La grande manifestation du 23 mars 1979 à Paris qui rassemblait les sidérurgistes (on parle alors de 100 000 personnes), et dans la perspective de laquelle fut créée cette radio, n’était-elle pas la dernière démonstration de force de la CGT, puissante mais vaincue ?

Et cette histoire en rejoint une plus large. La déstructuration des grands centres de production industrielle, via une série de délocalisation, et surtout la massification de la sous traitance dans les processus de fabrication, ont affaibli les citadelles ouvrière. Les batailles perdues, dont celles de la sidérurgie après celles des mines, ont affaibli ce mouvement. La perte de poids des formes politiques de représentations ouvrière, et en premier lieu l’affaiblissement du PCF, a participé à faire disparaître ces travailleurs du débat politique. L’acharnement des gouvernements de droite, suivie des trahisons de la gauche au pouvoir, avec l’arrivée de François Mitterrand à la présidence, accompagnant le tout.

De cette contre culture, voir de cette contre société, qui alliait, conscience politique, combat syndical, culture populaire, pratiques d’entraide - au final une identité de classe -, il ne reste aujourd’hui que des miettes. Rebaptisés opérateurs, techniciens ou agents, tout a été fait pour faire disparaître les ouvriers des écrans radar.

A Longwy, cette aventure radiophonique incarne peut-être un dernier moment de mobilisation, de solidarités, avant une série de restructuration qui aboutira en quelques années à la disparition quasi totale du tissu industriel sidérurgique du bassin.

Un bassin qui ne s’est jamais relevé.

« c’est pas parce qu’on a perdu qu’on avait tort »

Raconter cette histoire, avec la parole des acteurs, d’hier et d’aujourd’hui, fut pour nous une expérience passionnante.

Cette histoire, c’est aussi l’histoire d’un groupe d’hommes et de femmes qui relèvent la tête et se tiennent debout. Qui par tous les moyens ont tenté de continuer à se battre, et qui dans la lutte s’ouvrent plus encore au monde.

Ce travail veut avant tout donner à entendre ce que fut cette aventure, ce que fut alors la parole ouvrière qui déboula sans préavis sur les ondes et tenta de s’y installer durablement. Dans l’adversité et même si l’issue du combat est incertaine, on peut inventer des formes nouvelles de lutte, créer des solidarités et finalement avancer ensemble sans nécessairement camper sur des positions définitives.
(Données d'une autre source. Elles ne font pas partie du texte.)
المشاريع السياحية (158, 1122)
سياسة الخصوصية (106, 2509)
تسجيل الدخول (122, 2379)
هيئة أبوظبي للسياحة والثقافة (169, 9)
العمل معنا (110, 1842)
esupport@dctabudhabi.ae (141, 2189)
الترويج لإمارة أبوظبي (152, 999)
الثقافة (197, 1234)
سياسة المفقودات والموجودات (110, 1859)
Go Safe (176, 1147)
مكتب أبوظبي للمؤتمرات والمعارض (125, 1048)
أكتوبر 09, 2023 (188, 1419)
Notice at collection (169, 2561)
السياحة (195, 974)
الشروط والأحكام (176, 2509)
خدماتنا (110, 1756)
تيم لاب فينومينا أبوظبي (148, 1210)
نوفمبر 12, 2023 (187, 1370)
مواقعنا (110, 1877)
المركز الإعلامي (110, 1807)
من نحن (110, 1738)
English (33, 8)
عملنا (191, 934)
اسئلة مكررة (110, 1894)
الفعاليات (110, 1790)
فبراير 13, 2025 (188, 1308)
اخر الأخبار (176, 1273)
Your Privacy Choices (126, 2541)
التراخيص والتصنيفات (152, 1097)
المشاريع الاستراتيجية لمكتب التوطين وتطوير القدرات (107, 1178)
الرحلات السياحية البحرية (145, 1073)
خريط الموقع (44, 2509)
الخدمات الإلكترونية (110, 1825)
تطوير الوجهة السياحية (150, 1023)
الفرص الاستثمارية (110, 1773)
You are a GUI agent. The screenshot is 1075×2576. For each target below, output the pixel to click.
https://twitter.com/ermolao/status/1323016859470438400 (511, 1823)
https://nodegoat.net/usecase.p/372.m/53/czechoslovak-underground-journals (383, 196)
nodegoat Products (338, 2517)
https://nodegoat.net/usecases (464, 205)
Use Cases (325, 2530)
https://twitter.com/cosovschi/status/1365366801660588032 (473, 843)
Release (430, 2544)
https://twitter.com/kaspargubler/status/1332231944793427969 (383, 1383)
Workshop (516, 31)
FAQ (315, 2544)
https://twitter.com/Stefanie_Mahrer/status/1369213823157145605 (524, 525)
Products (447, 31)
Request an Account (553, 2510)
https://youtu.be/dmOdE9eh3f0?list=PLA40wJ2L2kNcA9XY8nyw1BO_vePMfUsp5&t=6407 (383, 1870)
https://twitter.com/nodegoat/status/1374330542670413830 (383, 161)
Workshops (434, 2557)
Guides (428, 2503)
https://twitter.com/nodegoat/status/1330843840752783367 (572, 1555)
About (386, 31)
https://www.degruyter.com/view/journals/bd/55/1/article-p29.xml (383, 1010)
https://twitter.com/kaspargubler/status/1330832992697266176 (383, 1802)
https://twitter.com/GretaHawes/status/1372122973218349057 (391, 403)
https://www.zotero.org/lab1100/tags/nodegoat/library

La formule est sûrement éculée, mais comme disait l’autre, il faut « verser au patrimoine du mouvement ouvrier » cette histoire, dans toute sa richesse et sa complexité. Car pour bâtir de nouveaux projets, nous ne partirons pas de rien.

Trente ans après, les acteurs de cette radio n’ont rien perdu de leur mordant. Face au monde dans lequel ils vivent leur colère semble restée intacte. On espère vieillir comme eux.